El reloj y otras cosas eran más difíciles de ocultar. Al principio había vacilado con respecto a la conveniencia de cogerlas, pero había cedido a la codicia y a la ocasión. Desde luego, implicaba un peligro en algún momento del día. La gente podía perder dinero y no estar segura de cuándo ni cómo, pero la ausencia de joyas indicaba un robo, en forma concluyente. Ahora era mucho más probable la rápida atención de la Policía, y el tiempo que se había otorgado podía ser menor, aunque tal vez no fuera así. Encontró que su confianza aumentaba, con una mejor disposición para correr riesgos, si era necesario.

Entre sus efectos había una maleta pequeña, de hombre de negocios, del tipo que se puede entrar y sacar de un hotel sin llamar la atención. Keycase puso los artículos robados en ella, calculando que, sin duda, algún joyero de su confianza le pagaría por lo menos cien dólares aun cuando su verdadero valor fuera mucho mayor.
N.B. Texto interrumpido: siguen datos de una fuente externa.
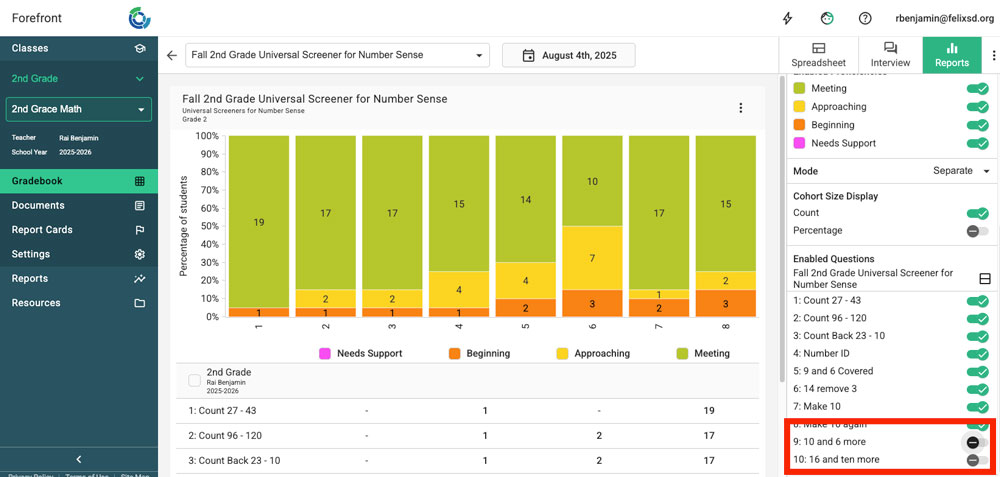The height and width of the screenshot is (477, 1000).
Task: Open Report Cards in the sidebar
Action: click(42, 230)
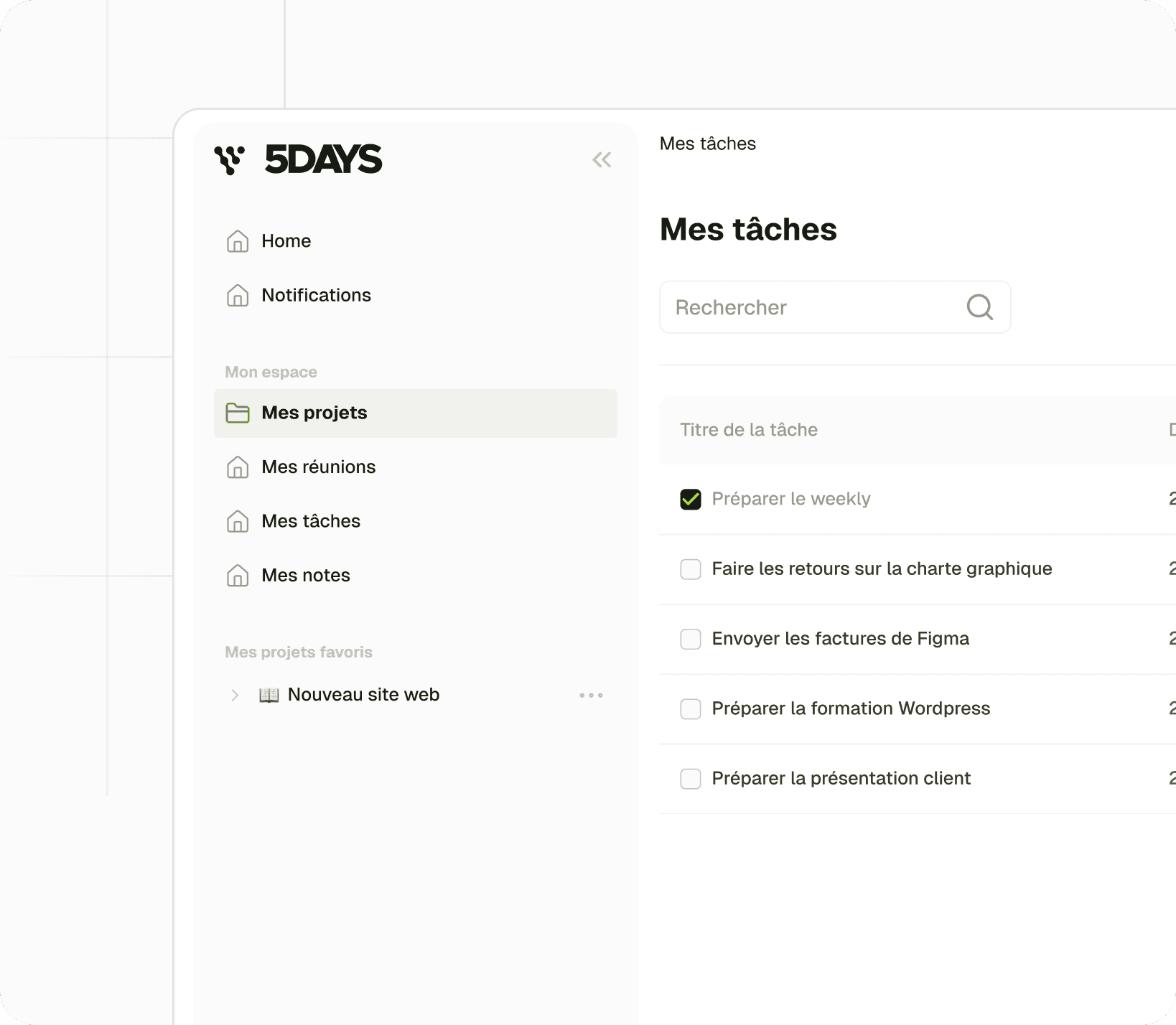Select Mes tâches in the sidebar navigation

click(x=311, y=521)
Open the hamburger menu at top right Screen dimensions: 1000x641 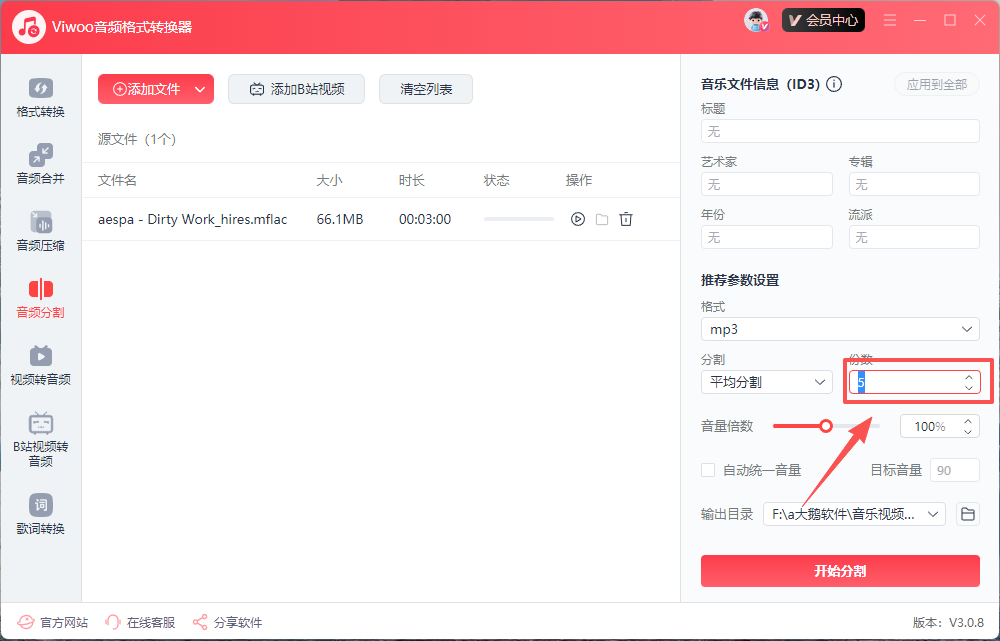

Esperó, dejando que el hotel despertara, y que el vestíbulo estuviera bastante concurrido. Entonces tomó el ascensor, salió de él, y caminó con la maleta hasta el aparcamiento de Canal Street, donde había dejado el coche la noche anterior. Desde allí, se dirigió conduciendo con cuidado, a su habitación en el motel sobre la carretera Chef Menteur. Se detuvo una vez en la ruta, levantó el capó del «Ford» simulando un problema en el motor, mientras sacaba la llave escondida en el filtro de aire del carburador. Se quedó en el motel sólo el tiempo necesario para pasar los efectos robados a otra maleta. En el camino de vuelta al centro, repitió la pantomima del coche, volviendo a colocar la llave en el escondrijo. Cuando hubo estacionado el coche (en un estacionamiento distinto) no había nada en su persona ni en la habitación del hotel que lo pudiera relacionar con las cosas robadas.

Se sentía tan contento con la forma en que se desarrollaban las cosas que se detuvo a desayunar en la cafetería del «St. Gregory».

Al salir vio a la duquesa de Croydon.

Un momento antes había salido del ascensor al vestíbulo del hotel. Los Bedlington terriers, tres de un lado y dos del otro, tiraban hacia delante con entusiasmo de exploradores. La duquesa sostenía las correas con firmeza y decisión, si bien sus pensamientos estaban en otra parte, los ojos fijos al frente, como si estuviera viendo mucho más allá, a través de las paredes del hotel. Su soberbia altivez, su señorío, eran tan evidentes como siempre. Sólo un observador muy alerta podría haber advertido líneas de tensión y cansancio en su rostro, que los afeites y un esfuerzo de voluntad no podían borrar del todo.

Keycase se detuvo, al principio sorprendido e incrédulo. Sus ojos lo sacaron de la duda: era la duquesa de Croydon. Keycase, ávido lector de revistas y periódicos, había visto demasiadas fotografías de ella para no estar seguro. Y la duquesa se hospedaba, presumiblemente, en este hotel.

Su cabeza trabajaba con velocidad. La colección de joyas de la duquesa de Croydon era una de las más fabulosas del mundo. Cualquiera que fuera la ocasión, siempre aparecía resplandeciente con sus alhajas. Aun ahora, sus ojos se entrecerraron al ver sus anillos y un broche de zafiros, que deberían ser de un valor incalculable. La costumbre de la duquesa significaba que, a pesar de las naturales precauciones, siempre tendría parte de su colección muy a mano.

Una idea a medio formar: inquieta, audaz, imposible… ¿lo sería? estaba tomando cuerpo en la mente de Keycase.

Continuó observando, mientras precedida por los perros, la duquesa de Croydon pasó por el vestíbulo hacia la calle soleada.